The maximum number of orbitals which can be identified with \( n = 4 \) and \( m_l = 0 \) is ______

Answer 1

Correct Answer: 4

For \( n = 4 \), the possible subshells are :
4s (1 orbital)
4p (3 orbitals)
4d (5 orbitals)
4f (7 orbitals)
Among these, only one orbital from each subshell can have a magnetic quantum number \( m_l = 0 \). Therefore, there is one such orbital from 4s, one from 4p, one from 4d, and one from 4f. 
Thus, the total number of orbitals with \( n = 4 \) and \( m_l = 0 \) is 4.

Answer 2

Step 1: Understanding the given quantum numbers 
We are told that the principal quantum number \( n = 4 \) and the magnetic quantum number \( m_l = 0 \).
We must find the total number of orbitals that can have these quantum numbers simultaneously.

Step 2: Recall quantum number relationships
For any orbital, the possible quantum numbers are related as:
- \( n \): principal quantum number (shell)
- \( l \): azimuthal (subshell) quantum number, values range from \(0\) to \(n - 1\)
- \( m_l \): magnetic quantum number, values range from \(-l\) to \(+l\) in integer steps.

Here, \( n = 4 \Rightarrow l = 0, 1, 2, 3 \) (that is, 4s, 4p, 4d, 4f subshells).
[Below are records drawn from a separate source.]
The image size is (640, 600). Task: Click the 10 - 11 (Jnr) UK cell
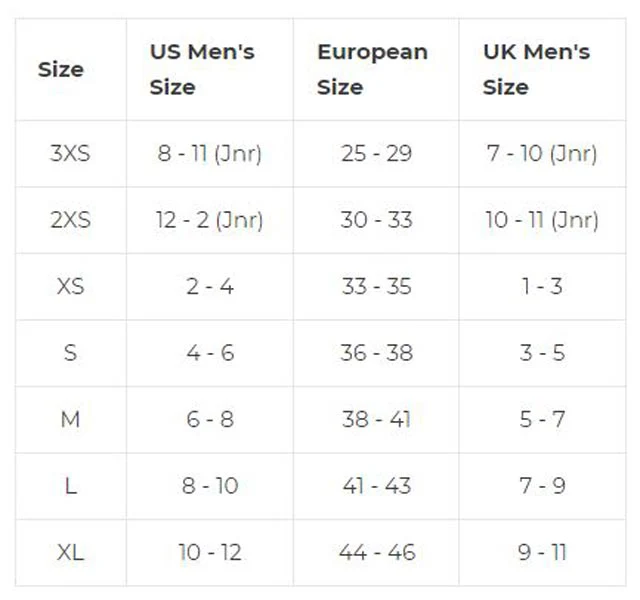click(x=542, y=220)
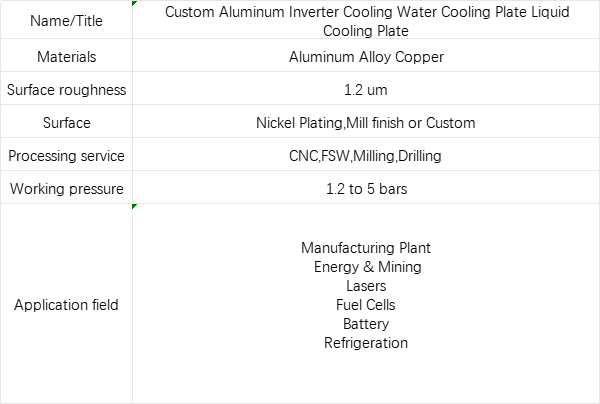
Task: Select the Materials label cell
Action: pyautogui.click(x=67, y=55)
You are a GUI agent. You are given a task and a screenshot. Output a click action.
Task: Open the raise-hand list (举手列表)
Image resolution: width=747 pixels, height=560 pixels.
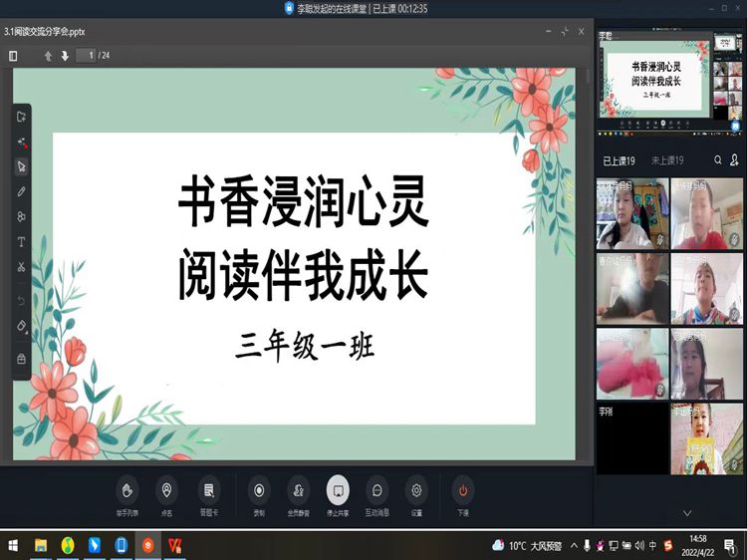click(126, 490)
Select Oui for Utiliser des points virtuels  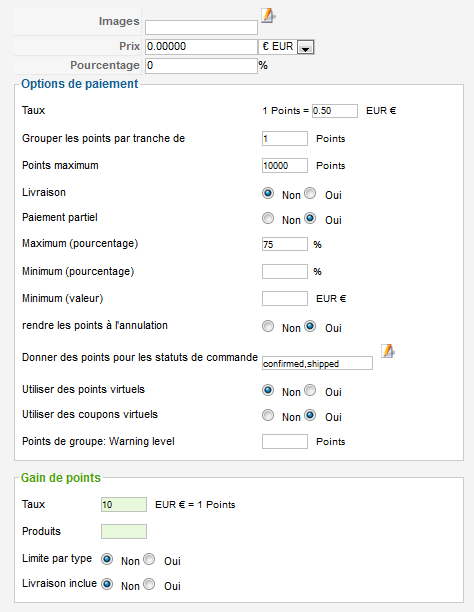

Step 3: Apply the condition \( m_l = 0 \)
For each allowed value of \( l \), \( m_l \) can take one value from \(-l\) to \(+l\). Let’s check if \( m_l = 0 \) exists for each subshell:
 

Subshell	l	Possible ml values	Is ml=0 allowed?
4s	0	0	Yes
4p	1	−1, 0, +1	Yes
4d	2	−2, −1, 0, +1, +2	Yes
4f	3	−3, −2, −1, 0, +1, +2, +3	Yes

Hence, \( m_l = 0 \) exists for all four subshells: 4s, 4p, 4d, and 4f.

Step 4: Count the total number of orbitals
Each valid combination of \( n \), \( l \), and \( m_l \) represents one orbital. Since \( m_l = 0 \) is possible for all four subshells, the total number of such orbitals is:
\[ \text{Number of orbitals} = 4. \]

Final answer
 

4